Gaelic football is an Irish team sport. It is a form of football derived from traditional Irish ball games.
It is typically played between two teams of 15 players on a rectangular grass pitch although here in North America we play smaller sized games to suit the smaller sports facilities available.
Players advance the football, a spherical leather ball, up the field with a combination of carrying, bouncing, kicking, hand-passing, and soloing (dropping the ball and then toe-kicking the ball upward into the hands).
In the game, two types of scores are possible: points and goals. A point is awarded for kicking or hand-passing the ball over the crossbar, signalled by the umpire raising a white flag. A goal is awarded for kicking the ball under the crossbar into the net, signalled by the umpire raising a green flag.
Positions in Gaelic football are similar to that in other football codes, and comprise one goalkeeper, six backs, two midfielders, and six forwards, with a variable number of substitutes.
Gaelic football is one of four sports (collectively referred to as the “Gaelic games”) controlled by the Gaelic Athletic Association (GAA), the largest sporting organisation in Ireland.
Along with hurling and camogie, Gaelic football is one of the few remaining strictly amateur sports in the world, with players, coaches, and managers prohibited from receiving any form of payment.
Gaelic football is mainly played on the island of Ireland, although units of the Association exist in other areas such as Great Britain and North America.
Gaelic football is the most popular sport in Ireland in terms of attendance, with the 2011 All-Ireland Senior Championship Final, held at Croke Park, Dublin, drawing an attendance of 82,300 people. Outside of Ireland, football is mainly played amongst members of the Irish diaspora.

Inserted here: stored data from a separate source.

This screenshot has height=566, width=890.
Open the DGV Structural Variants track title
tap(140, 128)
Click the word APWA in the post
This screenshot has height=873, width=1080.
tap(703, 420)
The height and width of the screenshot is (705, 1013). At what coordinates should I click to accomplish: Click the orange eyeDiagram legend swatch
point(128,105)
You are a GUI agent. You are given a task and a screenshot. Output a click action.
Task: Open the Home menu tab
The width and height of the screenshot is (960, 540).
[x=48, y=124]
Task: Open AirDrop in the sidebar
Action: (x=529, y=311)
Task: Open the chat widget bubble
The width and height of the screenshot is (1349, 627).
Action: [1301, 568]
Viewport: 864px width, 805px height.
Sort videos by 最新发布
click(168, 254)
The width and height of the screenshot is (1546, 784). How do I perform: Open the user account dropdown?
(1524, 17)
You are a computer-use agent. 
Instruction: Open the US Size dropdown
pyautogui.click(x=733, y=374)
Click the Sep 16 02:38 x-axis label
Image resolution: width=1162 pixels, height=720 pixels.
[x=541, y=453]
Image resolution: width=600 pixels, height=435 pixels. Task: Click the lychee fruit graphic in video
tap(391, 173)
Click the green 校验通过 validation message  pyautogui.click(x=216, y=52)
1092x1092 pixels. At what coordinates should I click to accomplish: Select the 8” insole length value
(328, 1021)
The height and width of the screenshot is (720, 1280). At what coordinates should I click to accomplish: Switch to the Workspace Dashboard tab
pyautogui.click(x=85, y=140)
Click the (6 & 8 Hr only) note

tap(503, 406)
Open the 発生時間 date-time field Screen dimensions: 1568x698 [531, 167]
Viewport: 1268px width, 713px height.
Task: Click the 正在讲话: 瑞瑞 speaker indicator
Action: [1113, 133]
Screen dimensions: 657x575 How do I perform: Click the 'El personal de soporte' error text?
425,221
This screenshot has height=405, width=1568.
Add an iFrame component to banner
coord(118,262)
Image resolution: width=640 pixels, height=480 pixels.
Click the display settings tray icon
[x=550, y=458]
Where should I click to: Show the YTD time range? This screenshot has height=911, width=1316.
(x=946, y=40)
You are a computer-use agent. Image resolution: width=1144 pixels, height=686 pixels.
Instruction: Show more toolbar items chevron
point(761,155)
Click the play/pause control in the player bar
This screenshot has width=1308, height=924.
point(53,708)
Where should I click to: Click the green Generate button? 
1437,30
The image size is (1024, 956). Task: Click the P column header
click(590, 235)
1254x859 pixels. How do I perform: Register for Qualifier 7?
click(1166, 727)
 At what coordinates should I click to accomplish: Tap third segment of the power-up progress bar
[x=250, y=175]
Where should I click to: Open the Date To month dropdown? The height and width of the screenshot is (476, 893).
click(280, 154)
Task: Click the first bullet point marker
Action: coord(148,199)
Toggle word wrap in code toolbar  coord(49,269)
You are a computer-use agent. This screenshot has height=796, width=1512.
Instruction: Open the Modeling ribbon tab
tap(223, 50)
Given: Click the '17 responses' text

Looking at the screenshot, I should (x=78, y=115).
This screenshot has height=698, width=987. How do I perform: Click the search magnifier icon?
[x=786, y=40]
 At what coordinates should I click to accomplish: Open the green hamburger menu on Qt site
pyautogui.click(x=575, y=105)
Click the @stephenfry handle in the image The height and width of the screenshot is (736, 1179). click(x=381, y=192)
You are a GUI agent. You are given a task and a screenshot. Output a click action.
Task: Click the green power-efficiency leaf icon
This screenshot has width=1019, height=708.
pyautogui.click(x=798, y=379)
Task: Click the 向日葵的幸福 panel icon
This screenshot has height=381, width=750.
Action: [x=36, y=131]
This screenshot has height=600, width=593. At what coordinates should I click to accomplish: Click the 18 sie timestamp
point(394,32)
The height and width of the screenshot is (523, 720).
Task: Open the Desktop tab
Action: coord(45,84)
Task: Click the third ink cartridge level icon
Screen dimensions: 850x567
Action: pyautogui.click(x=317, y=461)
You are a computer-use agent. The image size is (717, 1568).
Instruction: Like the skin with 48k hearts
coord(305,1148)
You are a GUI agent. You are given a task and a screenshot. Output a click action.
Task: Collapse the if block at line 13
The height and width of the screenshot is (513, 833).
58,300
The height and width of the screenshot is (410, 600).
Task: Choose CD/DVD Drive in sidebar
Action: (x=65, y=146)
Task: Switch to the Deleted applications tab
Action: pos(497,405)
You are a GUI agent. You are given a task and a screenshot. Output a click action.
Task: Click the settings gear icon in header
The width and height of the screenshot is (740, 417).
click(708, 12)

Gaelic Park in New York City is the largest purpose-built Gaelic sports venue outside of Ireland. Three major football competitions operate throughout the year: the National Football League and the All-Ireland Senior Championship are operated on a county basis, while the All-Ireland Club Championship is contested by individual clubs.
The All-Ireland Senior Championship is run as a knock-out competition, with the top two counties meeting in the All-Ireland Football Final, considered the most prestigious event in Gaelic football.
Similarities between Gaelic football and Australian rules football have allowed the development of international rules football, a hybrid sport, and a series of Test matches has been held regularly since 1998.